Maybe you're designing the next Vape sensation or the next killer weed app. Whether you're starting a MMJ dispensary or working on your next edibles brand, product feature strategy will be vital to your success. (If you're opening a marijuana retailer, just replace the word "product" with "store" features.) You can always add more features but which ones matter most to your customers and which can you execute?Cannabis Edibles Branding Example

Picking Your Target Audience

Everyone wants to sell their products to everyone. But the truth is, you need to narrow down on who your most profitable customers will be. Even though lots of different types of people shop at Trader Joe's, the company makes many decisions by targeting a specific customer: “An unemployed college professor who drives a very, very, very used Volvo." You'd have no idea that their clear target customer is what helps make the South Pacific theme with matching specialty food at low prices so cohesive (and profitable).A clear target audience will allow you to make core strategy calls like:

  • Product Line Decisions - "What products do my customer need?"
  • Product Feature Decisions - "What does my target customer want most?"
  • Location Decisions - "Where does my target customer shop?"
  • Pricing Decisions - "How much does my target customer have to spend?"
  • Advertising Decisions - "What would influence my target customer to try my brand?"

If you keep a target customer group in mind when making strategic decisions, the end result will be a cohesive product that has the potential to sell.

Picking Product Features

Let's say I'm designing a bud vaporizer targeted at glaucoma patients over 50. You can brainstorm a hundred features that you could add to this vaporizer but how do you choose which ones you should focus on?
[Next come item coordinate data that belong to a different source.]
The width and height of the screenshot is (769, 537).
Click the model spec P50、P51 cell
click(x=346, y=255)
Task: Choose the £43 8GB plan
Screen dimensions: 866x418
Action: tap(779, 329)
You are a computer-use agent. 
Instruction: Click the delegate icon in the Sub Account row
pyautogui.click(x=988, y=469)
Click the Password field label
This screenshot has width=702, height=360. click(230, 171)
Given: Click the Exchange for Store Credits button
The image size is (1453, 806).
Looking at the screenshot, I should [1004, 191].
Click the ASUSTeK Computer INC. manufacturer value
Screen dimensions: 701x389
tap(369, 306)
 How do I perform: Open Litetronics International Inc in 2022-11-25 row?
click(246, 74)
You have competitors that are developing new vaporizers with larger staffs than you, so you better move fast to keep up. Luckily you only have too weight two factors:

  1. What features will differentiate my product from the competition? (In a way that won't be instantly copied.) AND
  2. What features will my customers PAY for? (Extra features are nice but if it won't lead to more sales, skip it.)
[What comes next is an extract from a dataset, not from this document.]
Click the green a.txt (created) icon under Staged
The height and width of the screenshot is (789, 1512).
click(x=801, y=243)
Number two is a little deceiving. This includes features you can and can not advertise. Features that your customers love and tell their friends about ("looks like a USB stick so it's easy to get passed airport security") are just as important as features you can put in a big headline ("lightest vape on the market").

Prioritizing Product Features By Execution

Business success thought-leader John Spence, boils his Wharton School of Business class into one sentence:Successful Strategy = Valued Differentiation x Effective ExecutionIf you're chosen product features that differentiate you, then the most important factor to your success is which features can you effectively execute? In his book, Letters to a CEO, John Spence breaks this down:

  • Highly differentiated but not valued by your target customer = bankruptcy
  • Highly valued but easy to copy = price war (and there is always someone willing to drop their prices and go into bankruptcy faster than you)
  • Highly valued and defensibly differentiated but not executable = bankruptcy
  • Highly valued, defensibly differentiated, well executed = business success

If you can pick the features that you can effectively deliver to an audience primed for your product, your cannabis brand will be in great shape. Making the plans is often a lot easier than actually executing on them. John reminds us that "Great creative ideas abound; flawless execution of those ideas is exceedingly rare."